List every line of the rows below that contains the word "Click", copying each line in full. Case counts.

Dataset records:
====

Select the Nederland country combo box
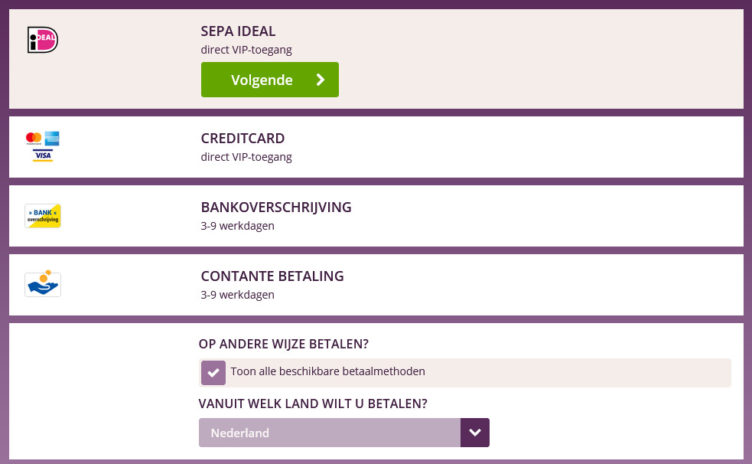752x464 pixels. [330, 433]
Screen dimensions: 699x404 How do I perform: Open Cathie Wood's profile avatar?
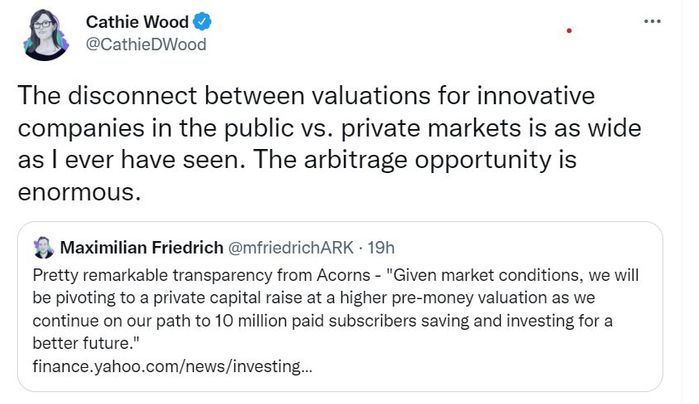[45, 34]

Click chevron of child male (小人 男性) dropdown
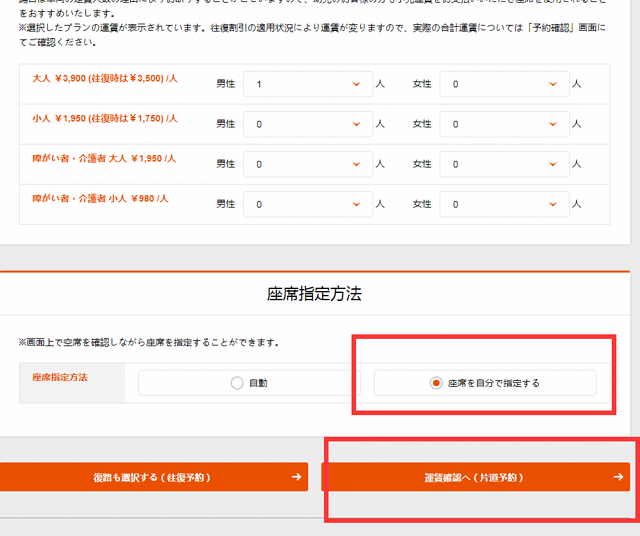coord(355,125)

====

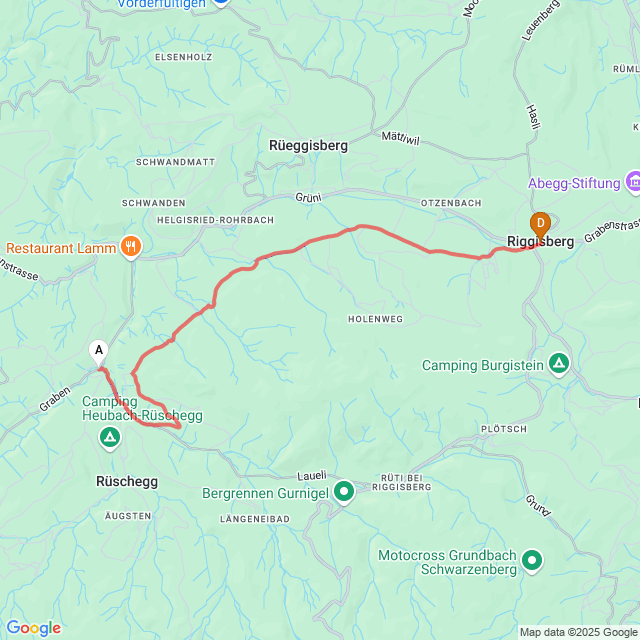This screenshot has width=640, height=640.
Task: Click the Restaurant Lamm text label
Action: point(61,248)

====

Expected answer:
Click chevron of child male (小人 男性) dropdown
Task: Click the Restaurant Lamm text label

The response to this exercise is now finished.